Saint Josemaria made his First Communion on April 23, 1912, exactly ten years after his Confirmation. It was the feast of Saint George, patron saint of Aragon and Catalonia, and the traditional day for the First Communion ceremonies in the church of the Piarists’ school. At the moment of Communion, Josemaría prayed for his parents and sisters and asked Jesus for the grace of never letting him lose Him.
He would always observe with unabashed fervor the anniversaries of that wonderful day on which our Lord, as he put it, “chose to come and take possession of my heart.”[1]
In Spain, as in many other countries, children had not, as a rule, been making their First Communion before the age of twelve or thirteen. By a decree issued in 1910 by Pope Saint Pius X, the age requirement was lowered to when the use of reason is acquired, “which is at about the age of seven.”[2] The timing of this ruling coincided with preparations for the International Eucharistic Congress to be celebrated in Madrid in June 1911. An intense catechetical effort was launched in all the parishes of Spain, so that the greatest possible number of children could receive Holy Communion.
A Piarist priest named Manuel Laborda de la Virgin del Carmen, or “Padre Manole,” as he was affectionately called by his students, prepared Josemaría for his First Communion. Some time before the long-awaited day arrived, he taught the boy a prayer to use to keep his hunger for the Eucharist ever alive: “I wish, my Lord, to receive you with the purity, humility, and devotion with which your most holy Mother received you; with the spirit and fervor of the saints.”[3] From that time on, Josemaría recited this prayer very often.
On the evening before the appointed day a hairdresser was called in to give him a nice, elegant look; but while gathering up some hair to make a curl, he burned the boy’s scalp with the hot curling iron. Josemaría suffered it in silence, to avoid the hairdresser being taken to task or anyone getting upset. His mother did eventually find out about it, but only much later, when she discovered the scar left by the burn.[4]
Thereafter he would find that on his special days, our Lord would announce his presence with a touch of pain or a twinge that felt sweet, “like a caress.”[5]
Excerpts from The Founder of Opus Dei. The Life of Josemaría Escrivá. Volume I, by Andrés Vazquez de Prada. New York: Scepter Publishers.
Notes
[1] See Alvaro del Portillo, Sum. 42; see also AGP, P011969, p. 116. Here are some entries from his personal journal:
”April 23, 1931: Saint George. It is nineteen years ago that I made my First Communion” (no. 194).

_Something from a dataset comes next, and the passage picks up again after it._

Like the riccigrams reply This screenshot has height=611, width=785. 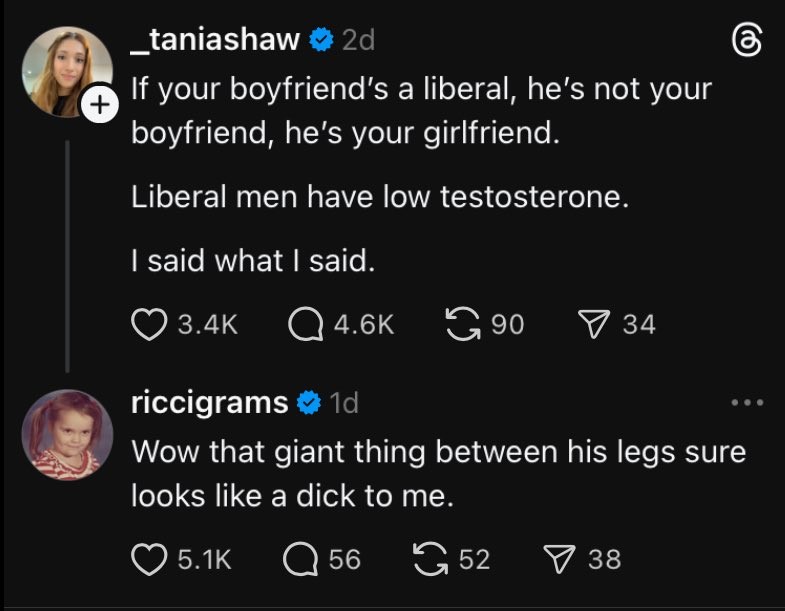(148, 558)
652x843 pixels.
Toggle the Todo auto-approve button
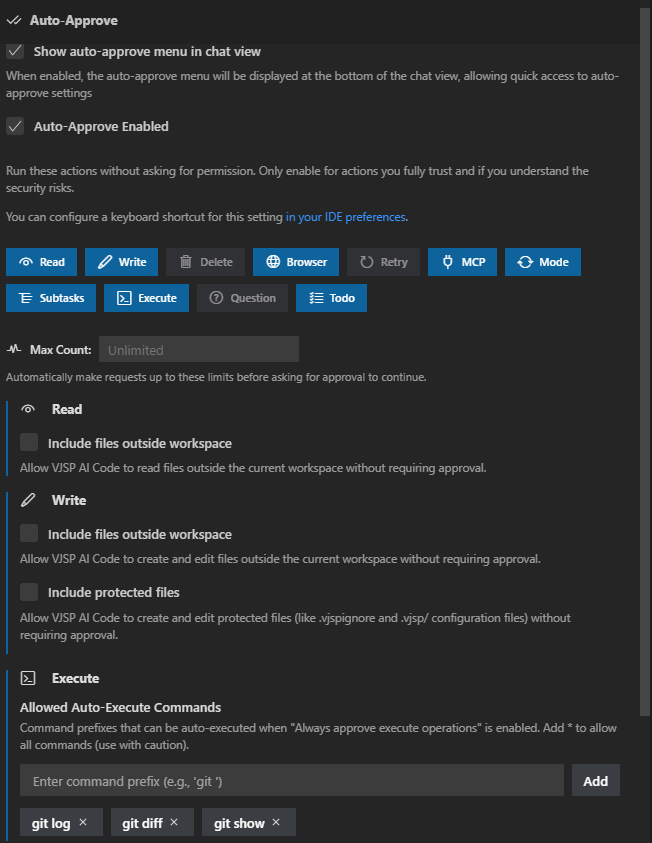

“Feast of Saint George, 1932: Today it is twenty years since I received Holy Communion for the first time. Saint George, pray for me” (no. 707).
“Vigil of Saint Mark, 1933: Yesterday it was twenty-one years since my First Communion. My God!” (no. 989).

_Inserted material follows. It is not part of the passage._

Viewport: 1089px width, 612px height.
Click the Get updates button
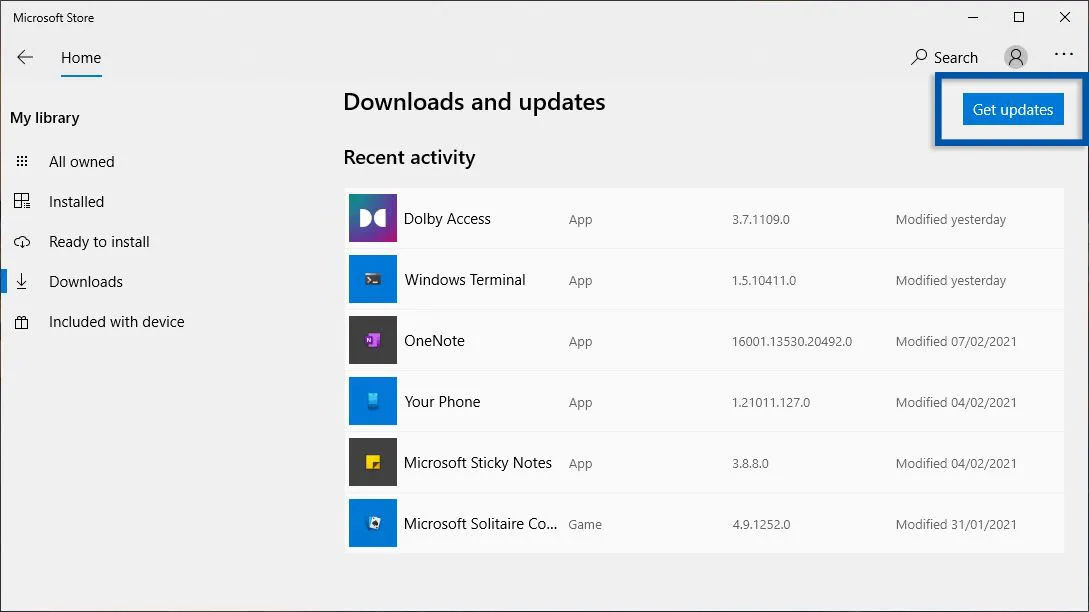point(1013,109)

"April 30, 1936: In Valencia, on the feast of Saint George, the anniversary of my First Communion, I acted like a drone. Or, rather, like a perfect donkey, braying, and even.... I can honestly say that I don’t know how to pray well even one Hail Mary. Mother, Mama in heaven!” (no. 1332).
[2] (Acta Apostolicae Sedis, II, no.15, p. 582).
[3] See Alvaro del Portillo, Sum. 42. Also relevant is this excerpt from Javier Echevarria, Sum. 1778: “He always remembered with a special affection the old Piarist who taught him the prayer for making a spiritual communion. From back when he was a boy, from when he was preparing for First Communion, he constantly repeated that formula. I heard him preach many meditations in which he used that prayer, repeating it word for word. He said that it filled his soul with peace and serenity, even in moments of dryness or scruples, to see himself, so poor and so loaded down with miseries, faced with this marvel of a God who unreservedly gives himself to us.” See also Jesus Alvarez Gazapo, Sum. 4278.
For more about Father Manuel Laborda, see AGP, RHF, 0-04311-7. Born in Borja (Saragossa) in 1848, Father Laborda was sixty-four at the time of Josemaría’s First Communion. He was a teacher of religion, history, Latin, and handwriting; he was the one who recorded data about his students in notebooks, some of which have been preserved. He died in Barbastro in 1929.
[4] See Alvaro del Portillo, Sum. 18; Javier Echevarria, Sum. 1781; and Encarnacion Ortega, AGP, RHF, T-O5074, pp. 45 and 140.
[5] On March 28, 1950, his silver jubilee as a priest, he said to some of his daughters, “Today has been a totally happy day--something I hardly ever get for the big dates in my life. On such days our Lord has almost always chosen to send me some kind of mishap. Even on the day of my First Communion, when they were getting me ready, fixing up my hair, trying to make it curly, they burned me with the curling iron. It wasn’t anything serious, but for a child of that age it was something.” See Encarnacion Ortega, AGP, RHF, T-O5074, pp. 45 and 140.